Arriving to the mission as a young man, he quickly took a great interest in Christianity and was baptised on 11 May 1913 at the mission's first baptismal service at the age of 11.

When the Roper River Mission flooded in 1916, Reverend Alf Dyer recorded a humorous account of Japanma, ‘floating [by] on a large case reading a book without any apparent concern’. Japanma went on to become a key leader in the church in Ngukurr, being the first recognised Aboriginal evangelist at the Mission.

Japanma was of great value to the work of the European Missionaries as a translator, as almost none of them had knowledge of Aboriginal languages. By 1939, there were roughly 75 Aboriginal people on the Mission, mostly children and young people, and an additional 18 who were then classified as ‘half-castes’.

The Mission flooded again in January 1940 and while there were no deaths, the mission was destroyed.
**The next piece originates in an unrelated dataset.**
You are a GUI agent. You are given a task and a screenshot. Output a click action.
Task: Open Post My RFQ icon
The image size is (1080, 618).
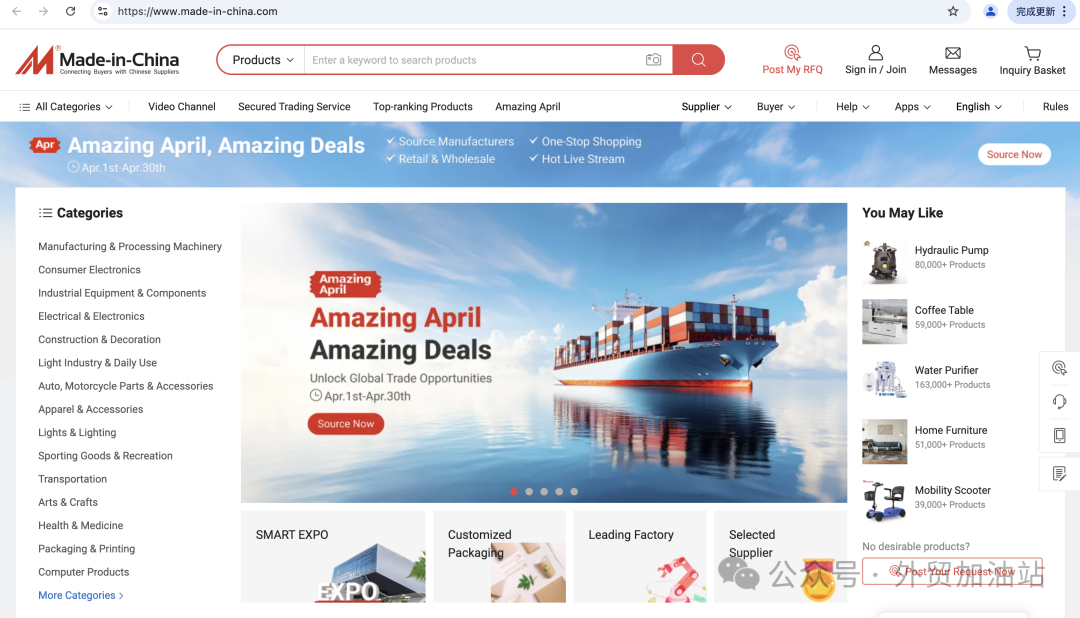[792, 52]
It was rebuilt five miles upstream at Picnic Point and in 1941, Helen Alder took over the work of Japanma, freeing him to engage in itinerant evangelism at the surrounding cattle stations. James was an avid reader and could recite large portions of the Bible by heart.

Japanma married Minnie McLoud, an Aboriginal woman from Borraloola.

In 1953, Japanma was one of four Roper River men chosen for possible ordination. A controversy over training requirements and a requirement for six years of theological away from the mission prevented Japanma's ordination.

Japanma died in 1962 and his work was taken over by Barnabas Roberts. He is buried at Darwin General Cemetery in Jingili.